:: Material provided

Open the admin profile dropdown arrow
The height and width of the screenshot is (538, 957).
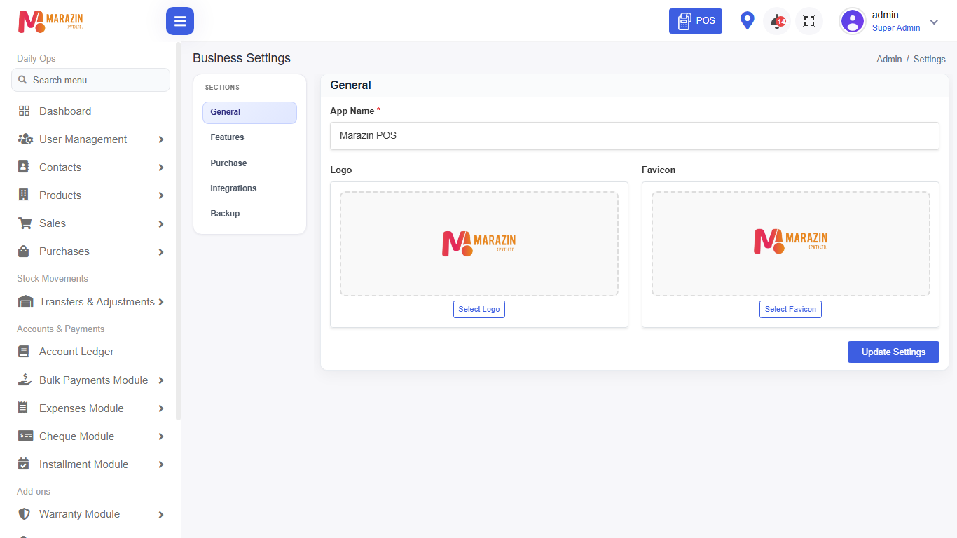(x=934, y=22)
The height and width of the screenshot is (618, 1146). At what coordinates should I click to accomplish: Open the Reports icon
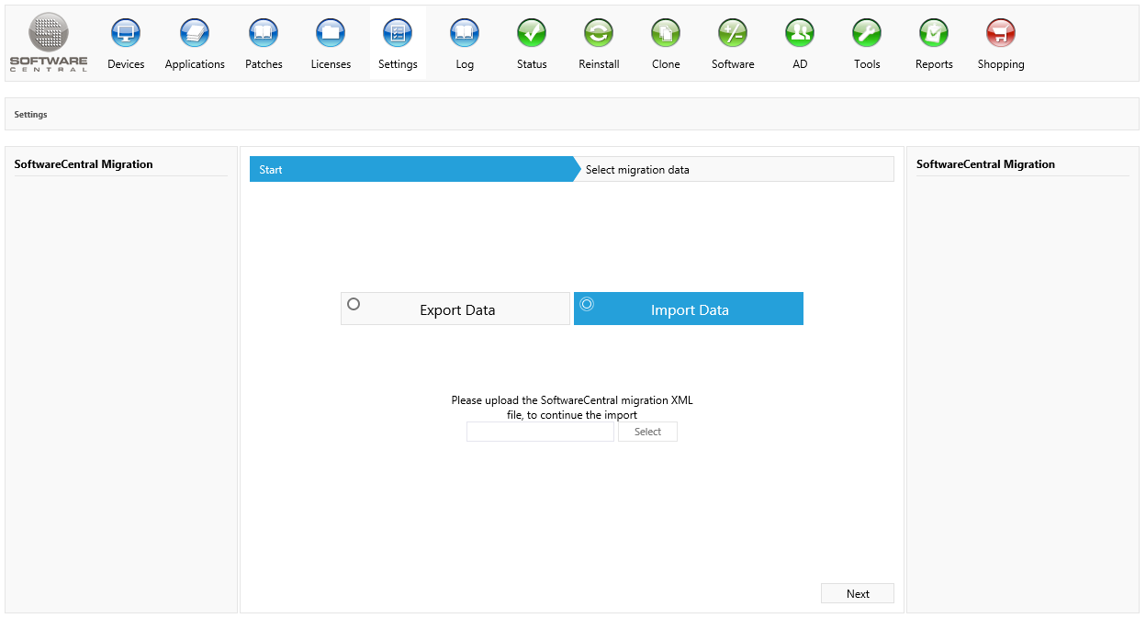click(934, 34)
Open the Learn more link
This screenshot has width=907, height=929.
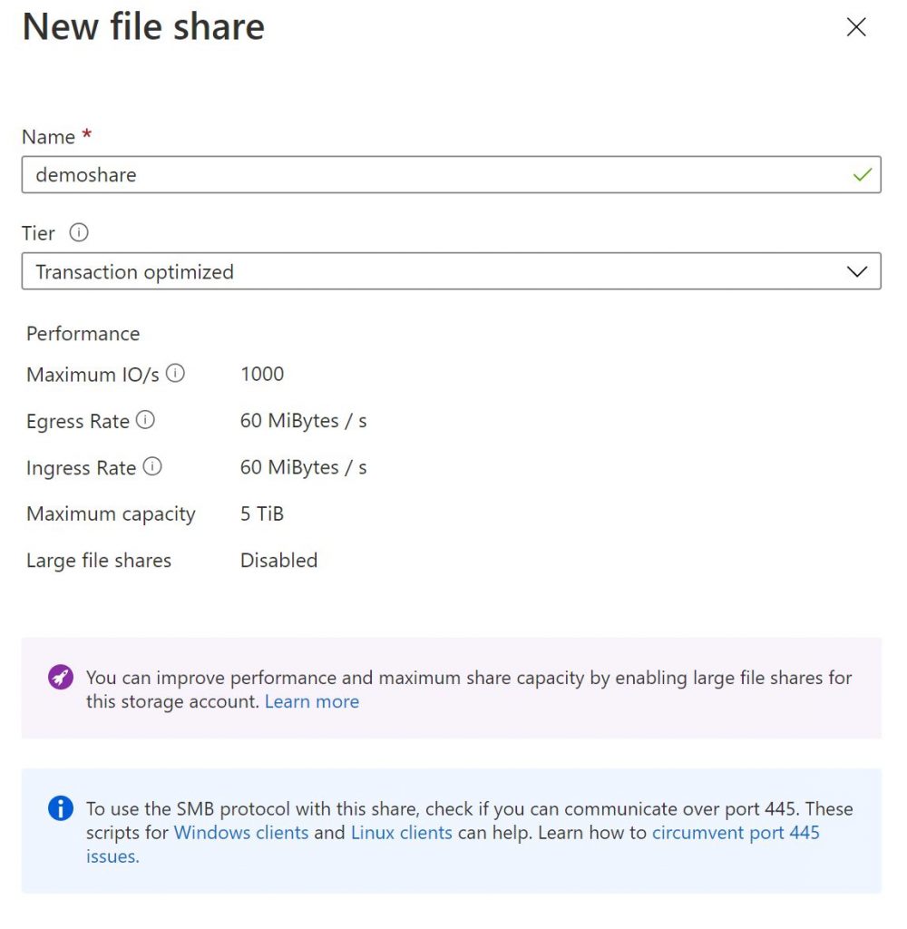pos(311,701)
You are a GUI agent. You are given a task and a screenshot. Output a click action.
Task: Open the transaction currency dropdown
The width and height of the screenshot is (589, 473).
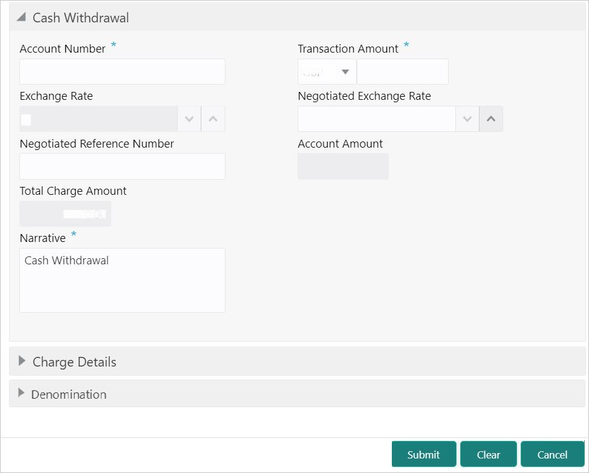tap(327, 71)
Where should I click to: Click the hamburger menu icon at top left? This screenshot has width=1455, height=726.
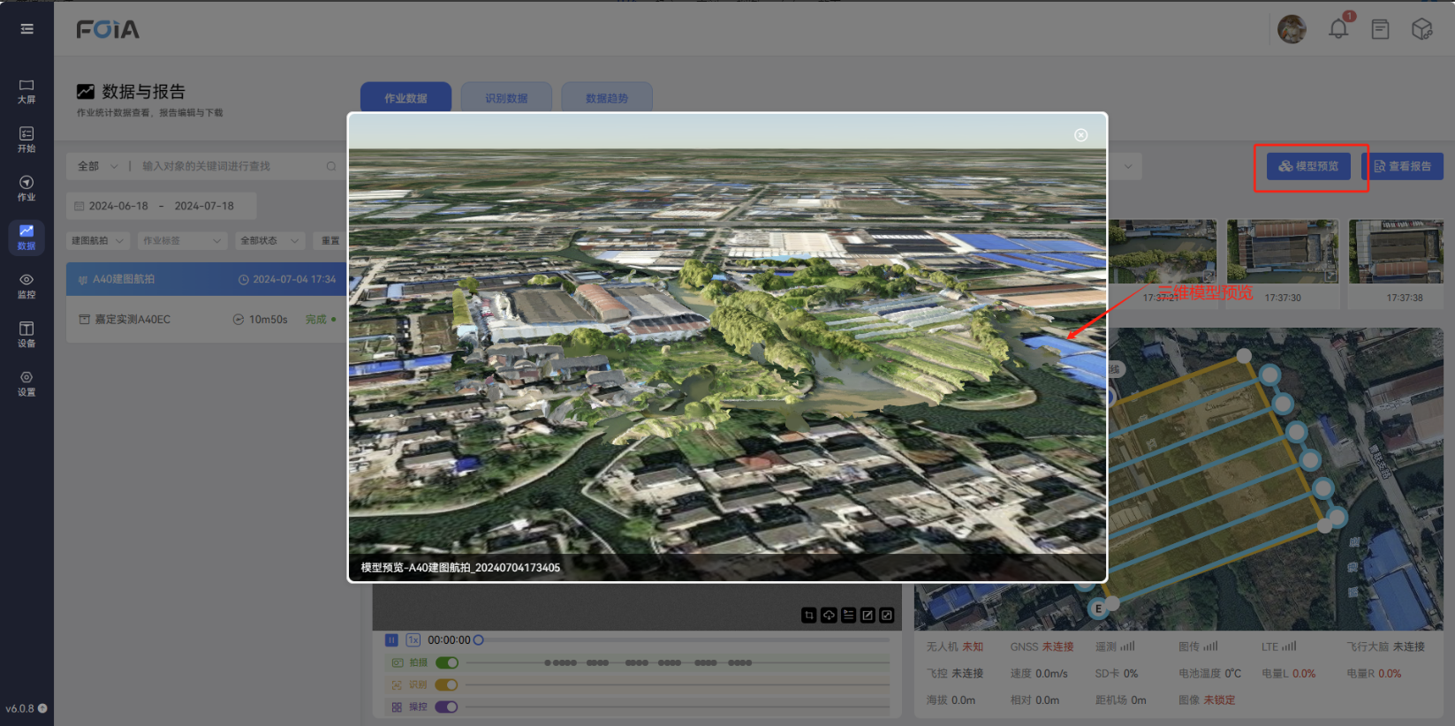[27, 29]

::::

- _Brief_:
If a line in the records above includes the string "dropdown", copy it.

- _Answer for this exercise_:
Open the admin profile dropdown arrow
Task: Open the transaction currency dropdown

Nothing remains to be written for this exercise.